Most commissioners said it was a good idea to start a public discussion that includes the county’s point of view.
The city officials’ “arguments have gotten quite a bit of attention but the other side of the story has not,” commissioner Jim Howell said.
“Our property tax and sales tax from this formula are used to benefit all county citizens, 76 percent of which live in Wichita,” Howell said. “So they receive way more from us in our spending.”
But commissioner Dave Unruh cautioned against overreacting to Meitzner and Longwell’s suggestion.
“I’m reluctant to think that we should get too mobilized and defensive on this thing,” Unruh said.
He said a debate over sales tax redistribution could devolve into a divisive argument that pits governments and communities against one another.
“Our services are beneficial to folks in Sedgwick County, whether they live in Viola or whether they live in the city of Wichita,” Unruh said. “We provide those services without checking IDs and seeing where you live.”
“This conversation for our community is not going to be helpful.”
‘Glaring gap’
The tax, 1 cent on every dollar spent, was approved countywide by voters in 1985. The state has a formula that determines how sales tax revenue is distributed.
Meitzner, the City Council member, said it’s probably time to look at a more fair distribution after 30 years with the sales tax.
“There’s a glaring gap that could be balanced,” Meitzner said.
Meitzner said that he and Mayor Longwell, who is in the Wichita sister city of Tlalnepantla, Mexico, have not proposed anything official to the City Council or the Sedgwick County Commission.
“All we did was show them how there was an imbalance in the distribution of the Sedgwick County sales tax,” said Meitzner, referring to a recent meeting with commissioner Karl Peterjohn and chairman Richard Ranzau.
Meitzner said the city of Wichita should get the sales tax revenue its businesses generate, even if it comes from out-of-county residents.
“Everything that’s generated in the city of Wichita is Sedgwick County sales tax that the city has earned by having people spend money,” he said.
Meitzner said they were looking at all options, including changing state law.
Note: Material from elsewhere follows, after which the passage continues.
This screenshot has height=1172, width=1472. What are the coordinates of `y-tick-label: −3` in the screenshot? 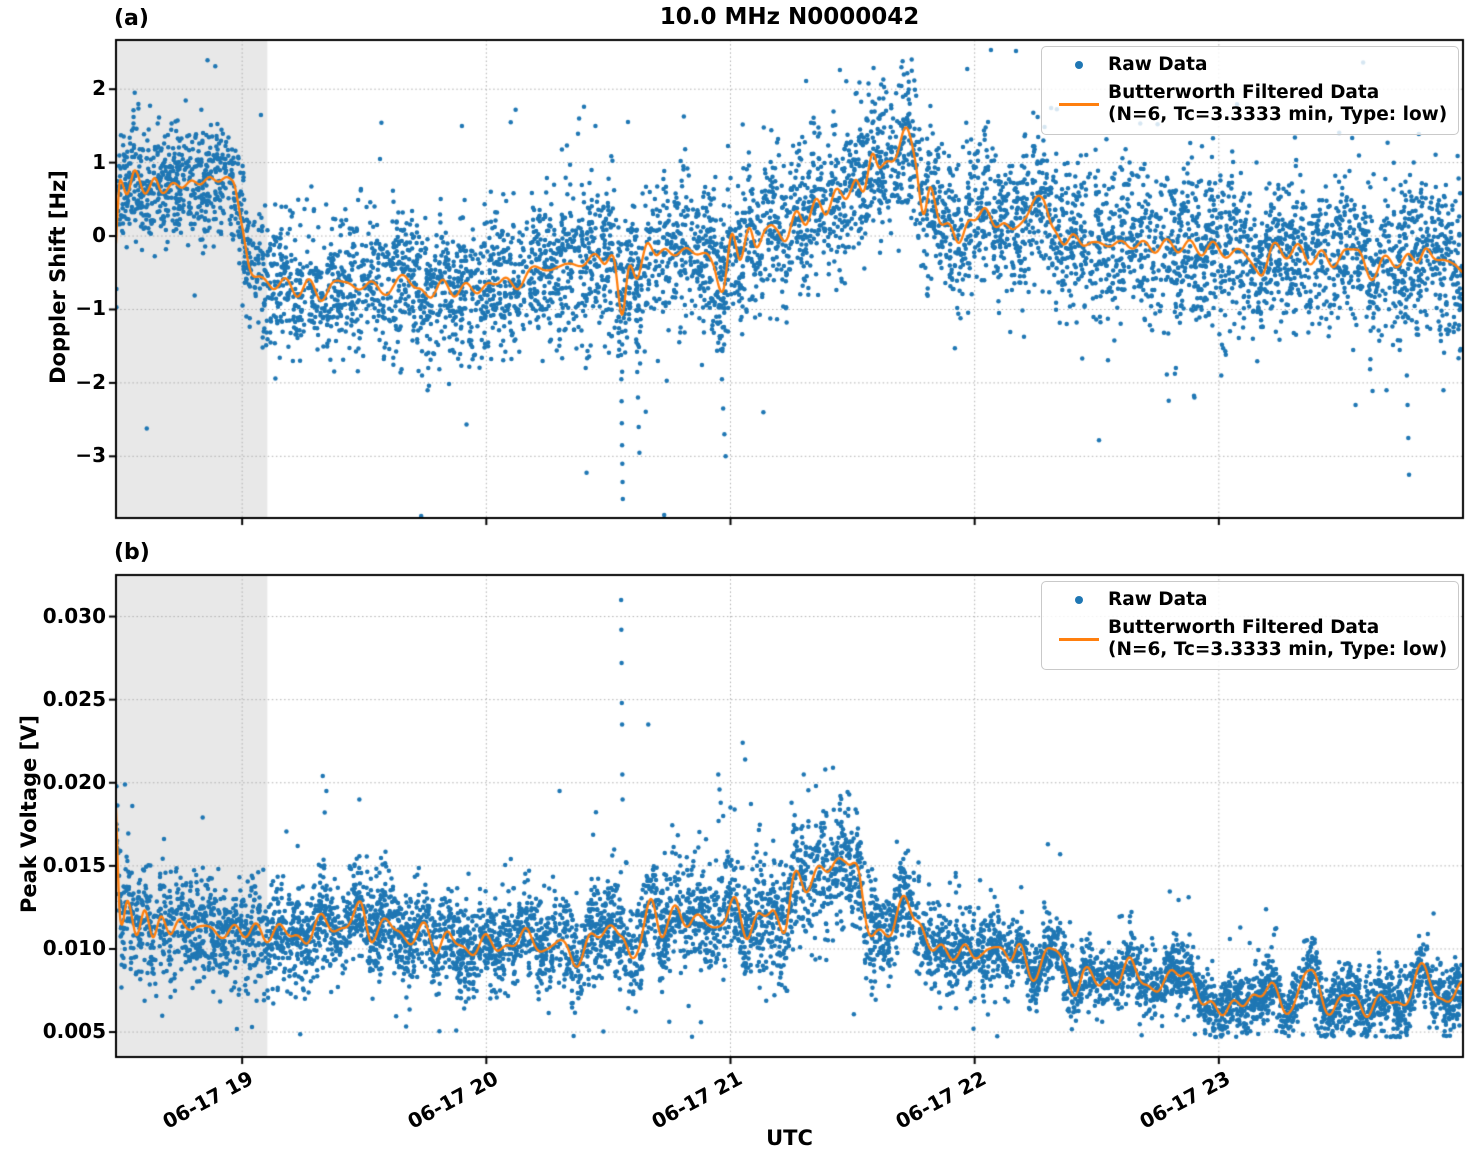 It's located at (90, 456).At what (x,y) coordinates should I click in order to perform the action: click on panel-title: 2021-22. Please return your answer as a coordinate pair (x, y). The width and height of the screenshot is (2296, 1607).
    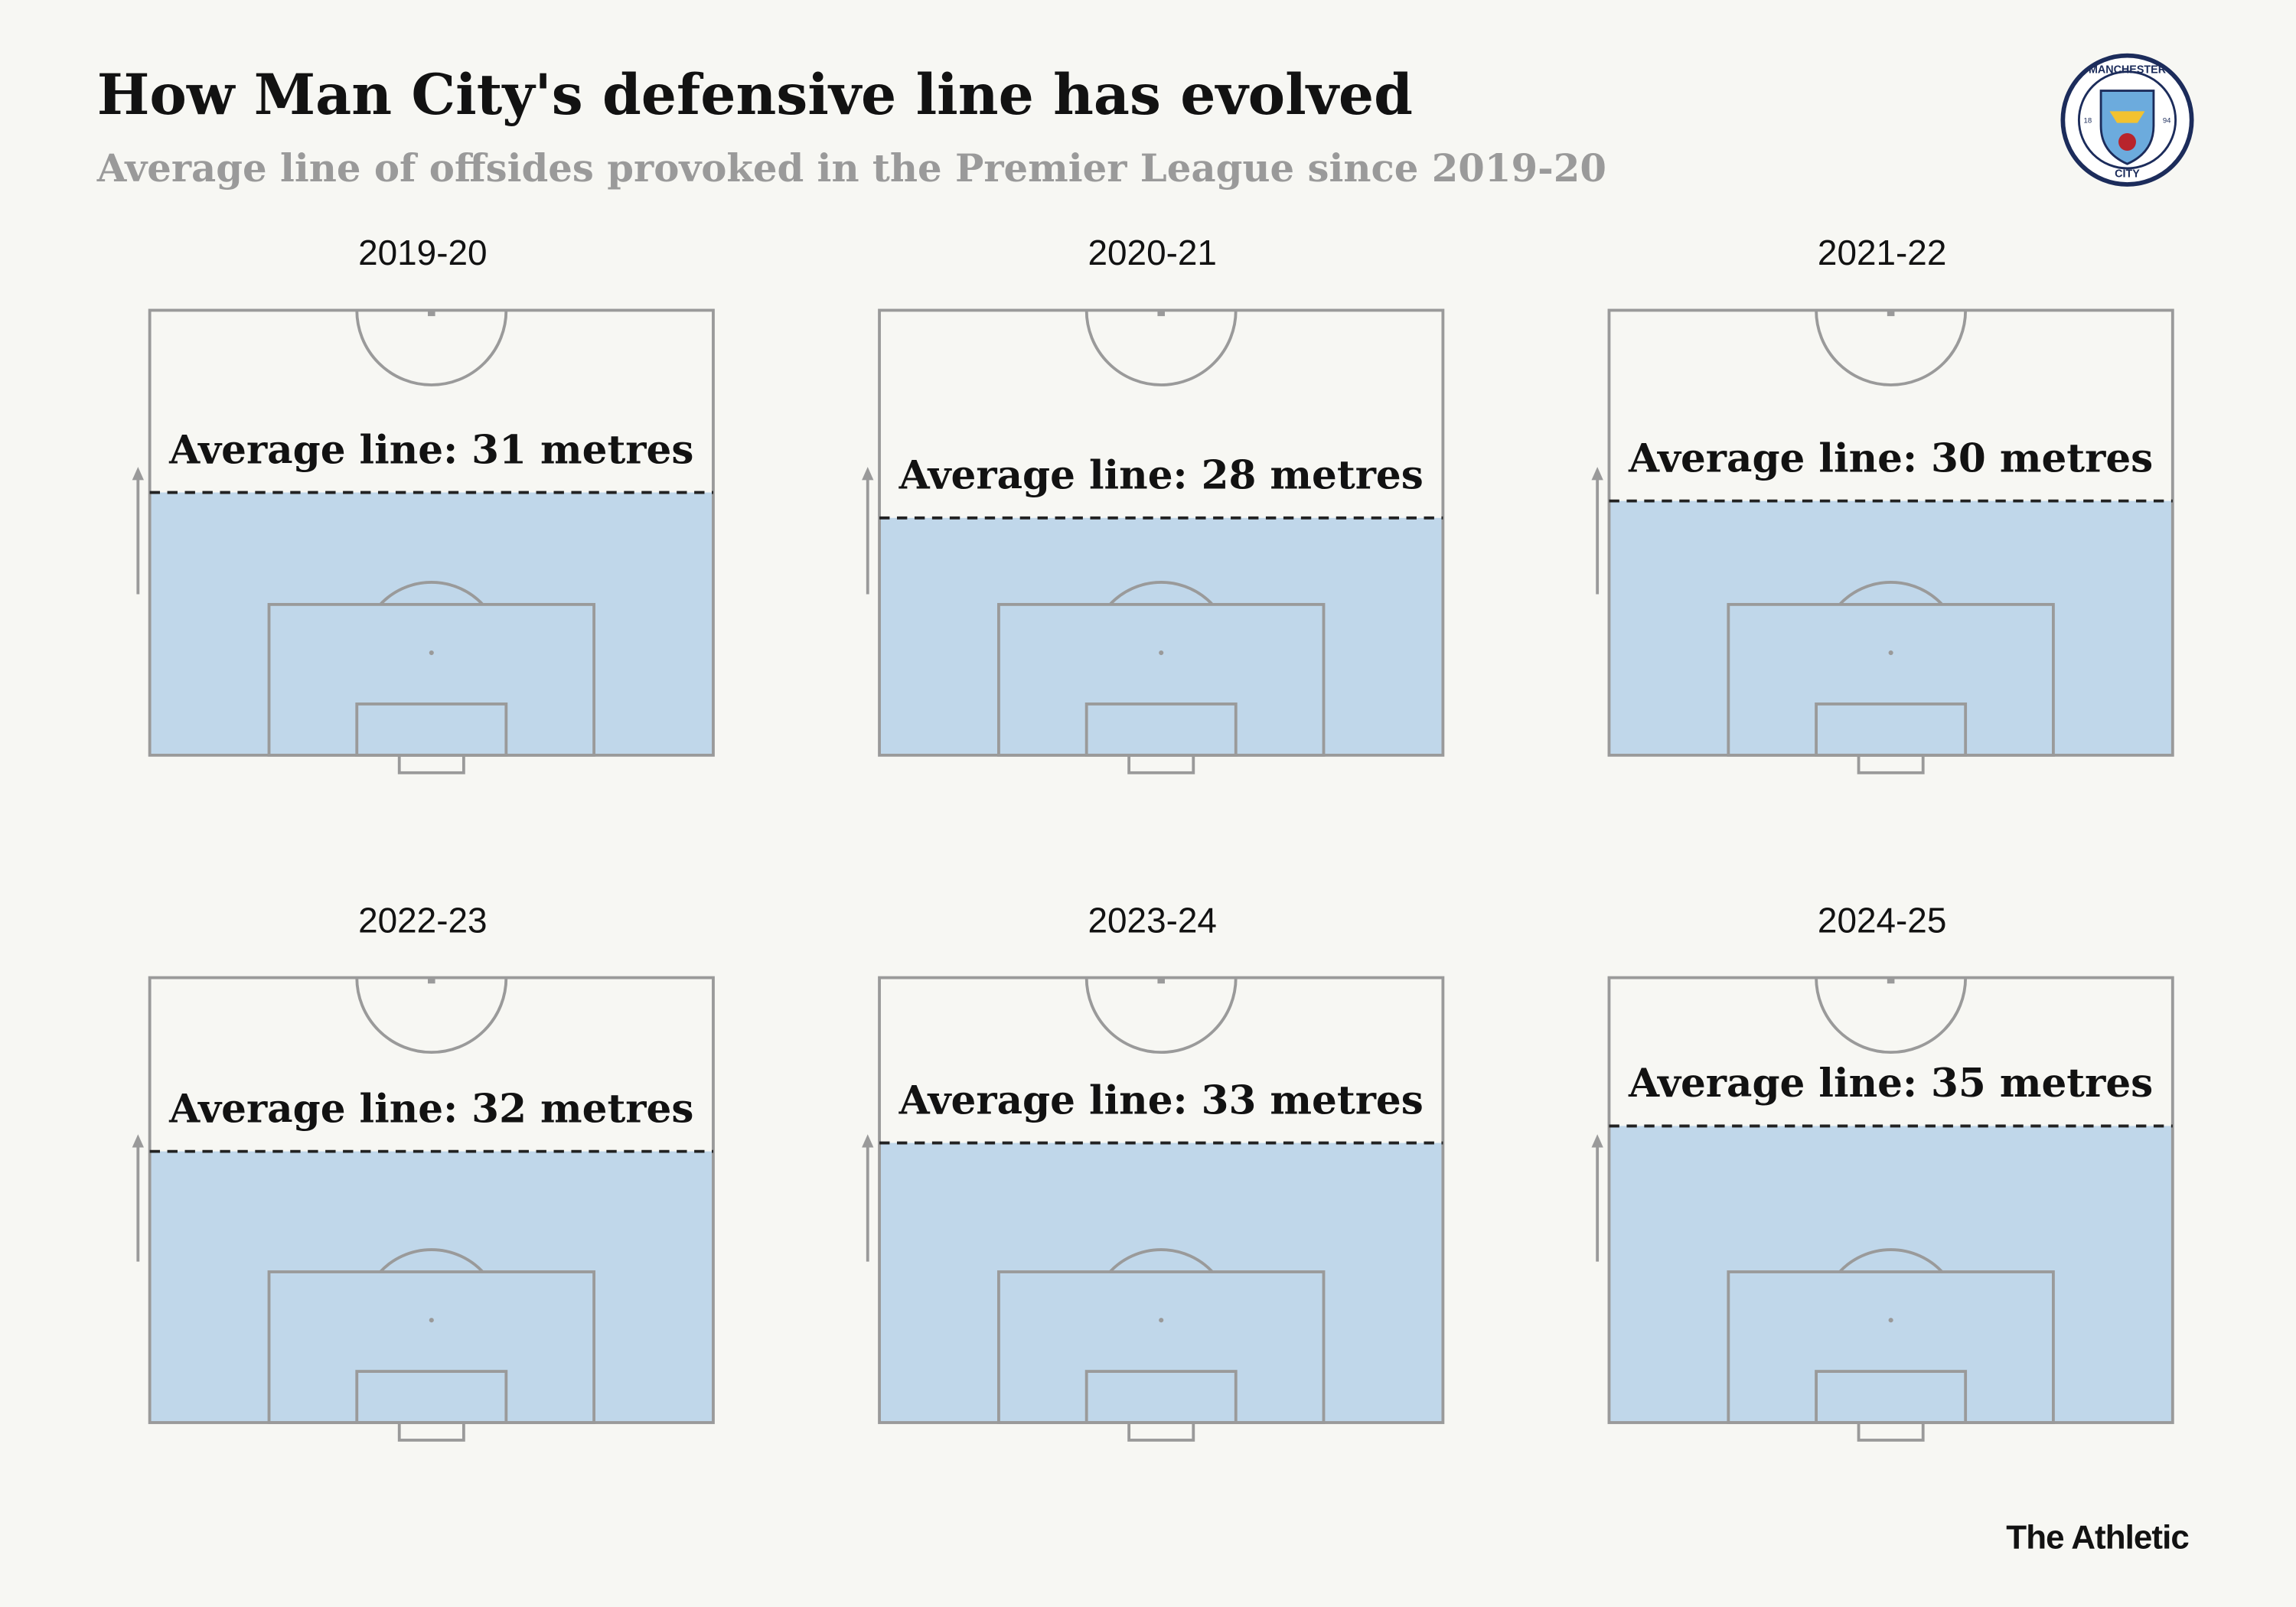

But they have not proposed or crafted a bill they would lobby for in Topeka.
Howell and other commissioners worried that tampering with the state’s formula would have rippling effects outside of Sedgwick County.
“That option potentially doesn’t apply to just Sedgwick County but might affect the whole state,” Howell said.
But Meitzner said there’s no reason for that to happen if the city seeks an exemption to the formula.
Riley, Johnson, Montgomery and Phillips counties have exemptions from the formula, according to Sedgwick County spokesperson Jill Tinsley.
Peterjohn said he thinks the formula has the “perverse” effect of encouraging cities to keep property taxes higher to get back more sales tax revenue. But other commissioners said the formula works well for Sedgwick County or that they did not want to change it.
“They’re basically asking us to pay them some money to not use the Legislature,” said Howell, referring to Longwell and Meitzner’s suggestion as “ransom.”
Holt said it’s the city’s move if they want a change in revenue.
“It seems more like a concept rather than a full, thought-out plan,” Holt said. “Perhaps we should wait to hear more from the City Council before we do a lot more work on this.”